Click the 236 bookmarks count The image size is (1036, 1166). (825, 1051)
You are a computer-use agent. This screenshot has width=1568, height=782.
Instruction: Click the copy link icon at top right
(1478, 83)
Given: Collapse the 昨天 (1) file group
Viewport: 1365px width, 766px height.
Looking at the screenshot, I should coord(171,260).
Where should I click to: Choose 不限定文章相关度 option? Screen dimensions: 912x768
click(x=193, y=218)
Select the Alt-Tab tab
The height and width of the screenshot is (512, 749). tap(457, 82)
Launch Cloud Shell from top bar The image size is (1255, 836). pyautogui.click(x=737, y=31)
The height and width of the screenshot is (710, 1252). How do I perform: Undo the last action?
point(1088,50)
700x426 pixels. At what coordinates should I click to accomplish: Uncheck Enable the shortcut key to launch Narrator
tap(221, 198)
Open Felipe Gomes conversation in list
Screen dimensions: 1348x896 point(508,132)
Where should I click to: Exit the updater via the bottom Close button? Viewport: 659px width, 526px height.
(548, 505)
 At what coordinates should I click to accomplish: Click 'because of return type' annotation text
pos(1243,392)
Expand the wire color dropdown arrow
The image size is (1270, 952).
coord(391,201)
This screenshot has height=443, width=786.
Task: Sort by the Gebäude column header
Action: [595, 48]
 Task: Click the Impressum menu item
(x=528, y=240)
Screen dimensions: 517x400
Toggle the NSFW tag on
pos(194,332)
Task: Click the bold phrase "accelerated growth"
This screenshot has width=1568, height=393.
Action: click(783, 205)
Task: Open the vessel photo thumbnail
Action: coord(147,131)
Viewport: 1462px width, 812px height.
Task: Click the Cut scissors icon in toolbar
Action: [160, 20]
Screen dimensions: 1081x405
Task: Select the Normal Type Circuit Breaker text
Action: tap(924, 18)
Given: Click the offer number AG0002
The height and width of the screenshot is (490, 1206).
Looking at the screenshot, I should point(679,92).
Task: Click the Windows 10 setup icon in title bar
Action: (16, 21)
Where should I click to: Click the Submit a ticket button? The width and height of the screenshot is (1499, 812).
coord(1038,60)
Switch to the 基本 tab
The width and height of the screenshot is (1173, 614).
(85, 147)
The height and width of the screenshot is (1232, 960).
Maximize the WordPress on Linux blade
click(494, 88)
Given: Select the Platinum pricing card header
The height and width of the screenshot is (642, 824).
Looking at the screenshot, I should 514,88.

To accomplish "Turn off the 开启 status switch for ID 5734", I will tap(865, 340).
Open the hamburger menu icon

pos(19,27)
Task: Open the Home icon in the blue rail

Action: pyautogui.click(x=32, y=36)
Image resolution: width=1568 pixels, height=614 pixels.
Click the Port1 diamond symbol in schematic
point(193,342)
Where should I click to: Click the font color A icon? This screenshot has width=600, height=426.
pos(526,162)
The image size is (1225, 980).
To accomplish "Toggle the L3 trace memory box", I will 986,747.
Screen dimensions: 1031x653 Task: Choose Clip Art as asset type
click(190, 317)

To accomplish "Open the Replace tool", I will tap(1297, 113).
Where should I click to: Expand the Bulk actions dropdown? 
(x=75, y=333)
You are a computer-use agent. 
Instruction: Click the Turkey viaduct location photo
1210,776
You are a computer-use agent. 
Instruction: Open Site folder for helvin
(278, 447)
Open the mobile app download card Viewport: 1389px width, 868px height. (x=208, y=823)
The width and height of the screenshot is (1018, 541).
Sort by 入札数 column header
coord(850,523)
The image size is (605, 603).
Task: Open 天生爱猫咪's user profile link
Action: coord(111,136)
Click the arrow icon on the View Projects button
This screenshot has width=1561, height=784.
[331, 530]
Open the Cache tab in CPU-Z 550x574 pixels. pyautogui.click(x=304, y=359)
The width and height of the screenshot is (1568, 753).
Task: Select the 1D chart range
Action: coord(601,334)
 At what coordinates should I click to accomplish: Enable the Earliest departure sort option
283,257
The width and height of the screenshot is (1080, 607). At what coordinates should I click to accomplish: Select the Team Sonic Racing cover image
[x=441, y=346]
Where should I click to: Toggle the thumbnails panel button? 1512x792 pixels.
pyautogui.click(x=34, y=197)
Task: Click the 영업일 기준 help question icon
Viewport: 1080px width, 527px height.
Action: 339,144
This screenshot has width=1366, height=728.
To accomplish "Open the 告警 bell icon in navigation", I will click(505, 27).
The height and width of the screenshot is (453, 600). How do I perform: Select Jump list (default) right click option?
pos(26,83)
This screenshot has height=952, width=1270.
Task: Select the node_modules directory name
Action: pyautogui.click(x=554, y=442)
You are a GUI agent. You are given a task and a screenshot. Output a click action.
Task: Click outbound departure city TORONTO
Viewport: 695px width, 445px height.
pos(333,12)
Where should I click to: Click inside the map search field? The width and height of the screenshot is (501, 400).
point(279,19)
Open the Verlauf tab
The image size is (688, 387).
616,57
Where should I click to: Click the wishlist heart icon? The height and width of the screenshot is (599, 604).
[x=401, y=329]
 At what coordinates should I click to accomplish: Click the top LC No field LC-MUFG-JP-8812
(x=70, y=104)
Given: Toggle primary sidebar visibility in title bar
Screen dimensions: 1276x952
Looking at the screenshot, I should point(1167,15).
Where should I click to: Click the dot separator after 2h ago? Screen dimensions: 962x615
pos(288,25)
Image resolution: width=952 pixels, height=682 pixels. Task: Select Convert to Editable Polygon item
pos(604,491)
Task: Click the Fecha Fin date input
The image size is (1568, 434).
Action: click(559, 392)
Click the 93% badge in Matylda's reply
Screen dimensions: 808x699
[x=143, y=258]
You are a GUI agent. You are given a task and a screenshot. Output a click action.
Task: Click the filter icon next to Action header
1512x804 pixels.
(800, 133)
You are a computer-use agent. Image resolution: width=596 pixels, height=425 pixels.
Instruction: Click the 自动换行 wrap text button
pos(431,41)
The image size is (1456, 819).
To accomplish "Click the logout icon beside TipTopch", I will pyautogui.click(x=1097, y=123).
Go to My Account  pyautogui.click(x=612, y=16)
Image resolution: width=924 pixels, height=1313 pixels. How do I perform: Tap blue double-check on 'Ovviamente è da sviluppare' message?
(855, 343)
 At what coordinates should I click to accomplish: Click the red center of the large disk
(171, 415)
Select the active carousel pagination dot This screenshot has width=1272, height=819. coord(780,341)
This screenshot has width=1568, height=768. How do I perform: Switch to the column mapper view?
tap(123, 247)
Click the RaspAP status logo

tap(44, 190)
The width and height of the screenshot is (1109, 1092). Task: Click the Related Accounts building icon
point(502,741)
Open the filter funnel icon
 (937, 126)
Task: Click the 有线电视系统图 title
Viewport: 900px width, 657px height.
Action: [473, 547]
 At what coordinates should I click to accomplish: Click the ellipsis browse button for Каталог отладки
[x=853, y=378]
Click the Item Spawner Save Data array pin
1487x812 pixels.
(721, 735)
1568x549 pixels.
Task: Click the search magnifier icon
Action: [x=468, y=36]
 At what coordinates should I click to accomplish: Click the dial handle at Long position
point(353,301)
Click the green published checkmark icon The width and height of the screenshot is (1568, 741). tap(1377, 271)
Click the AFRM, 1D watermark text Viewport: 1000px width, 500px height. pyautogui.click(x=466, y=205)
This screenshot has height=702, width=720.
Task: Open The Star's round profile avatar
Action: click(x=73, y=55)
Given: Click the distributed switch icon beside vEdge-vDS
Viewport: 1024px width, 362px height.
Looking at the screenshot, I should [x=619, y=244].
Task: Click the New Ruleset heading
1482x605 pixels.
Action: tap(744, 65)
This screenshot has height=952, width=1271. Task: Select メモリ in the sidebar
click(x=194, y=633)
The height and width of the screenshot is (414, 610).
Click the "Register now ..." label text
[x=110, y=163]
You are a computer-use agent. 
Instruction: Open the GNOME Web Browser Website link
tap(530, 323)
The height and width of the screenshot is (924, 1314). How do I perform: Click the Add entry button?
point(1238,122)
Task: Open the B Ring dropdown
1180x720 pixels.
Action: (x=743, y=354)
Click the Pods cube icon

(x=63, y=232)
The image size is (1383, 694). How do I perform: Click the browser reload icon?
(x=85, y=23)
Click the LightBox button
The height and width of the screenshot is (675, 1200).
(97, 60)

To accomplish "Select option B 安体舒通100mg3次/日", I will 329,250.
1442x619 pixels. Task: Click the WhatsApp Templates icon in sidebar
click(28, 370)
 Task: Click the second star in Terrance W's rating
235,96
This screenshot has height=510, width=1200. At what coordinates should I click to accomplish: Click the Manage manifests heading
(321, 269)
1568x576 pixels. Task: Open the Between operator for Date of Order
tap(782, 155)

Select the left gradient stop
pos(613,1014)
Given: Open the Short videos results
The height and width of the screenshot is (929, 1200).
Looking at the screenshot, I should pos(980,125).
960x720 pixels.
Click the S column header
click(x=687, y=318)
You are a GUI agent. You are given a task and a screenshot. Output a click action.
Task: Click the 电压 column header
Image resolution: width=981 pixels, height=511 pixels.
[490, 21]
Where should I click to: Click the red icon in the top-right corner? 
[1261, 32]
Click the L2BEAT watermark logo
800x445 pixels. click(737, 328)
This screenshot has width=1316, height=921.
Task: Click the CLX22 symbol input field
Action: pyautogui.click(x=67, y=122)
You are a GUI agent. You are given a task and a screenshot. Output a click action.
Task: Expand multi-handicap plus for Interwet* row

━━━━━━━━━━━━━━━━

● **Task goal**
Please put the lines of the data above into a Markdown table with the columns n and Line, starting at the line that contains "will tap(865, 340)." and ending at the line that contains "Action: 339,144". Number each row in n and leave out blank lines.

● **Final answer**
| n | Line |
|---|---|
| 1 | To accomplish "Turn off the 开启 status switch for ID 5734", I will tap(865, 340). |
| 2 | Open the hamburger menu icon |
| 3 | pos(19,27) |
| 4 | Task: Open the Home icon in the blue rail |
| 5 | Action: pyautogui.click(x=32, y=36) |
| 6 | Image resolution: width=1568 pixels, height=614 pixels. |
| 7 | Click the Port1 diamond symbol in schematic |
| 8 | point(193,342) |
| 9 | Where should I click to: Click the font color A icon? This screenshot has width=600, height=426. |
| 10 | pos(526,162) |
| 11 | The image size is (1225, 980). |
| 12 | To accomplish "Toggle the L3 trace memory box", I will 986,747. |
| 13 | Screen dimensions: 1031x653 Task: Choose Clip Art as asset type |
| 14 | click(190, 317) |
| 15 | To accomplish "Open the Replace tool", I will tap(1297, 113). |
| 16 | Where should I click to: Expand the Bulk actions dropdown?  |
| 17 | (x=75, y=333) |
| 18 | You are a computer-use agent.  |
| 19 | Instruction: Click the Turkey viaduct location photo |
| 20 | 1210,776 |
| 21 | You are a computer-use agent.  |
| 22 | Instruction: Open Site folder for helvin |
| 23 | (278, 447) |
| 24 | Open the mobile app download card Viewport: 1389px width, 868px height. (x=208, y=823) |
| 25 | The width and height of the screenshot is (1018, 541). |
| 26 | Sort by 入札数 column header |
| 27 | coord(850,523) |
| 28 | The image size is (605, 603). |
| 29 | Task: Open 天生爱猫咪's user profile link |
| 30 | Action: coord(111,136) |
| 31 | Click the arrow icon on the View Projects button |
| 32 | This screenshot has width=1561, height=784. |
| 33 | [331, 530] |
| 34 | Open the Cache tab in CPU-Z 550x574 pixels. pyautogui.click(x=304, y=359) |
| 35 | The width and height of the screenshot is (1568, 753). |
| 36 | Task: Select the 1D chart range |
| 37 | Action: coord(601,334) |
| 38 |  At what coordinates should I click to accomplish: Enable the Earliest departure sort option |
| 39 | 283,257 |
| 40 | The width and height of the screenshot is (1080, 607). At what coordinates should I click to accomplish: Select the Team Sonic Racing cover image |
| 41 | [x=441, y=346] |
| 42 | Where should I click to: Toggle the thumbnails panel button? 1512x792 pixels. |
| 43 | pyautogui.click(x=34, y=197) |
| 44 | Task: Click the 영업일 기준 help question icon |
| 45 | Viewport: 1080px width, 527px height. |
| 46 | Action: 339,144 |